RS site amplification models

This study produced a total of six ANN-based models for the amplification of RS ordinates. These include linear models conditioned solely on V_S30 (AL1), the combination of V_S30- and T_nat (AL5), and two complementary (AL9, and AL9-T_p) models (i.e. models built to illustrate the effects of the different input parameters for enhancing model estimates). These models are derived from linear frequency-domain site response analyses as described in IEA24. A nonlinear model (AN2) was derived from differences between nonlinear and linear simulations in which the nonlinear effects are conditioned on V_S30 and the peak acceleration for a reference rock site condition (i.e. PGA relative to V_S = 3000 m/s, denoted PGA_r). Finally, a model for total amplification, including linear and nonlinear effects that are conditioned on V_S30, T_nat, and PGA_r, was developed (denoted AK2). The names of ANNs along with their conventional counterparts are summarized in Table 1, and these labels are determined by adding “A” in front of those of corresponding conventional functions, which were originally presented in Harmon et al. (2019a)—for instance, the V_S30-based ANN and conventional models are named as AL1 and L1, respectively.

Table 1.

List of ANN-based RS and FAS amplification models along with corresponding conventional RS and FAS amplification functions

Inputs	Amplification type	Conventional RS andFAS models^a	ANN RS andFAS models
V_S30	Linear	L1	AL1
V_S30, T_nat	Linear	L5	AL5
V_S30, T_nat, IR,^bΔκ₀^c	Linear	-	AL9^d, AL9-T_p^d
V_S30, PGAr	Nonlinear	N2	AN2
V_S30, T_nat, PGAr	Total	K2	AK2

All these conventional functions are proposed in IEA24, and their names were adopted from Harmon et al. (2019a). The conventional L2 (conditioned on depth-to-reference rock), L3 (dependent on only T_nat) and L4 (conditioned on V_S30 and depth-to-reference rock) functions in Harmon et al. (2019a) were not considered in IEA24. Hence, the corresponding ANNs do not exist for these site amplification functions.

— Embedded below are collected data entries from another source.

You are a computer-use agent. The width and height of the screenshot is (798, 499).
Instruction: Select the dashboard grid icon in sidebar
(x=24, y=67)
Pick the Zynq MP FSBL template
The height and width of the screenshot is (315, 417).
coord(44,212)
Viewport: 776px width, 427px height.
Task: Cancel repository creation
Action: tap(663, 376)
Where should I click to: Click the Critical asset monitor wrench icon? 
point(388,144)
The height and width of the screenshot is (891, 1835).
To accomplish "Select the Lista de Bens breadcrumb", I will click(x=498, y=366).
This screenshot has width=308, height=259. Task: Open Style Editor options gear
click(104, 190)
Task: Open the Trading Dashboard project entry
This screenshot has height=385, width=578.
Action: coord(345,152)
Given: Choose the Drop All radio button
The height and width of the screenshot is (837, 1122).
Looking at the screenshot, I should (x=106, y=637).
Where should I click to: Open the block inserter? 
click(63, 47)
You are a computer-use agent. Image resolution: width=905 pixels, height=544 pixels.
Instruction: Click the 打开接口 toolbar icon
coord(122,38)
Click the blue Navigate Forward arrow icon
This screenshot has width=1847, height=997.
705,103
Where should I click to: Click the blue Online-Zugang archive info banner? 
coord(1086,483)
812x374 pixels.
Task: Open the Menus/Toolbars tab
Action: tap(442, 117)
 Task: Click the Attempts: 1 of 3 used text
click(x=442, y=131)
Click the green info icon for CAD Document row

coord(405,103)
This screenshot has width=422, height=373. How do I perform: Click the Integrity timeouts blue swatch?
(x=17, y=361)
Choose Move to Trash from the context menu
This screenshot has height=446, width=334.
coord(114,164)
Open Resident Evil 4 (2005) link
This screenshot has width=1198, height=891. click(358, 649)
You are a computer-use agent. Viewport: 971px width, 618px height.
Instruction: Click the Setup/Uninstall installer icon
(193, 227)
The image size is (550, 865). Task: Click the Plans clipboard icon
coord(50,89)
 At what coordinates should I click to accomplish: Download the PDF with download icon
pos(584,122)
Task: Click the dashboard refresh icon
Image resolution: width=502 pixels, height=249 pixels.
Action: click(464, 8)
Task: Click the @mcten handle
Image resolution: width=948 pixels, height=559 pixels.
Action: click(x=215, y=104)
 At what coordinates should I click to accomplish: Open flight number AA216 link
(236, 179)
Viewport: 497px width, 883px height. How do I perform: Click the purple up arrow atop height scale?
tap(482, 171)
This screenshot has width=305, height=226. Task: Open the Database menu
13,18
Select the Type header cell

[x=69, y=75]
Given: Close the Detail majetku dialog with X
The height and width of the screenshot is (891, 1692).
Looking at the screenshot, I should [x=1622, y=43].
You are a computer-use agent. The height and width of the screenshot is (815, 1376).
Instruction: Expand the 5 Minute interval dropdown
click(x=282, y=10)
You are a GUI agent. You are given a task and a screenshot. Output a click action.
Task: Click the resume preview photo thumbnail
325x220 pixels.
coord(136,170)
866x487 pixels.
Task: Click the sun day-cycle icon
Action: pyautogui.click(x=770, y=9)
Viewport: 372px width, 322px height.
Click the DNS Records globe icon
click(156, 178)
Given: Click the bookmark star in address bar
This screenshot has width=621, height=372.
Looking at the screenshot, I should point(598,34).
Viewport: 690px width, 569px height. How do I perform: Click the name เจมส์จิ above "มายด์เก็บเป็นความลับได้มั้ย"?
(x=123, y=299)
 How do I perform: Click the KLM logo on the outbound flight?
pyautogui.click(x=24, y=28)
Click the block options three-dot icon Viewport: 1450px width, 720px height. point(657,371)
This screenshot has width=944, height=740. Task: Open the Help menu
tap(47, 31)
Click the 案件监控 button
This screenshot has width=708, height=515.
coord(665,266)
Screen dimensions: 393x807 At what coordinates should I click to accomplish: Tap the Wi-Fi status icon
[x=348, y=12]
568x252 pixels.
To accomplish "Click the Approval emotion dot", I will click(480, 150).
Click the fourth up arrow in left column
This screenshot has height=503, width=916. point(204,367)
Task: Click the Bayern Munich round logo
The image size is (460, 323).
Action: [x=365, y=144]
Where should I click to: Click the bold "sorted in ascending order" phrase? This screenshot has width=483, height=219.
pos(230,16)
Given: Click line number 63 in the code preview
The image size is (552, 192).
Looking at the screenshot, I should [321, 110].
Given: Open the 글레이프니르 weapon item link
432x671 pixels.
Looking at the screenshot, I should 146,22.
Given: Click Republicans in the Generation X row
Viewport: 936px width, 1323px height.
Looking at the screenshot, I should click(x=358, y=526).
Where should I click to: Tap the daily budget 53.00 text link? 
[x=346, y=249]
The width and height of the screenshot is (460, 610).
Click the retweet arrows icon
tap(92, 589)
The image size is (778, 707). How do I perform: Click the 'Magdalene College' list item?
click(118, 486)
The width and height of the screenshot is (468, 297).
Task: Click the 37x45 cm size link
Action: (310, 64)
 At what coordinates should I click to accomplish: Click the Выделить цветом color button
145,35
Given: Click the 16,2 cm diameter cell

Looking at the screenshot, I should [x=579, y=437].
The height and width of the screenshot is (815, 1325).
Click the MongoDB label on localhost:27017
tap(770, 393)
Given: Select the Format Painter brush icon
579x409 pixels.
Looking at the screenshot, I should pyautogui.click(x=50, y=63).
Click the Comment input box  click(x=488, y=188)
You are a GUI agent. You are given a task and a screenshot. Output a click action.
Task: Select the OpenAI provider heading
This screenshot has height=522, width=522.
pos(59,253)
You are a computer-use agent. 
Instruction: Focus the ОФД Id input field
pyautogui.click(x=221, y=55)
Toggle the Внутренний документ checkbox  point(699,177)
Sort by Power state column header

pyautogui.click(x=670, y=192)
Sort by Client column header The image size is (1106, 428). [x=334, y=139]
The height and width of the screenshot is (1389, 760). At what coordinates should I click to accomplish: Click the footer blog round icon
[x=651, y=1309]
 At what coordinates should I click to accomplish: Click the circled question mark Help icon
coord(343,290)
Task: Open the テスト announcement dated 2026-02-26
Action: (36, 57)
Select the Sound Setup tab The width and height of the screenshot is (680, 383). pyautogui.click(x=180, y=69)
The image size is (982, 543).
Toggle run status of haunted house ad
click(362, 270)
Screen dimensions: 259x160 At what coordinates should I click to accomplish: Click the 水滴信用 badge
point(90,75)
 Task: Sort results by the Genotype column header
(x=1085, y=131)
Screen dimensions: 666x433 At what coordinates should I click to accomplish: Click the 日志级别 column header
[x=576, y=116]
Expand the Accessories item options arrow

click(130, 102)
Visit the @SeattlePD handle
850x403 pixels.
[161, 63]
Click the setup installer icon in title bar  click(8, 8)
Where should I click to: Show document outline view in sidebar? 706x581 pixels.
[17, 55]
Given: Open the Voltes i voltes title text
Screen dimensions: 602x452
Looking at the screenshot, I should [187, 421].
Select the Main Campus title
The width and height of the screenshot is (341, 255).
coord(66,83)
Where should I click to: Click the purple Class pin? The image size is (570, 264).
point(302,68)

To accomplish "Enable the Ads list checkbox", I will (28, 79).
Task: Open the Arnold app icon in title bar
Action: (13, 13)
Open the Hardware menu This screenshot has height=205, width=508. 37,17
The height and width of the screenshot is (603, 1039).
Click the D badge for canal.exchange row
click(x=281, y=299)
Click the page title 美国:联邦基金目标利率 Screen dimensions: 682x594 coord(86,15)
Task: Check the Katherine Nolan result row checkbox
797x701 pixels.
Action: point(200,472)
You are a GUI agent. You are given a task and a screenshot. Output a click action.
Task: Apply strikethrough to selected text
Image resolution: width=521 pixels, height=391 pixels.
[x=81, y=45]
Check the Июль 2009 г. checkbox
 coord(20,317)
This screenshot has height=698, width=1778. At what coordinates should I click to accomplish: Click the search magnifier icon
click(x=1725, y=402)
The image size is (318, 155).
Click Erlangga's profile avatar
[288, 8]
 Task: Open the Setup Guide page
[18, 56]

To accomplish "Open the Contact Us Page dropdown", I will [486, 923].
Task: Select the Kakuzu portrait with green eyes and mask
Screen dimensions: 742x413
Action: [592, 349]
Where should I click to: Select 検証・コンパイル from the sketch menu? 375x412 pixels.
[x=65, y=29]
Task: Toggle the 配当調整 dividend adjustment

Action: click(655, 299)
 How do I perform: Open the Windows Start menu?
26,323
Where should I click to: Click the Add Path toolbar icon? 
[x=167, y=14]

IR is the impedance contrast between underlying soil and weathered rock horizon and is given in Equation A.1 of Supplemental Appendix A.

Δκ₀ is the high-frequency spectral decay parameter defined for the site material between surface and reference condition of V_S = 3000 m/s and is presented in Equation A.2 of Supplemental Appendix A.

AL9 and AL9-T_p models are discussed in Supplemental Appendix A.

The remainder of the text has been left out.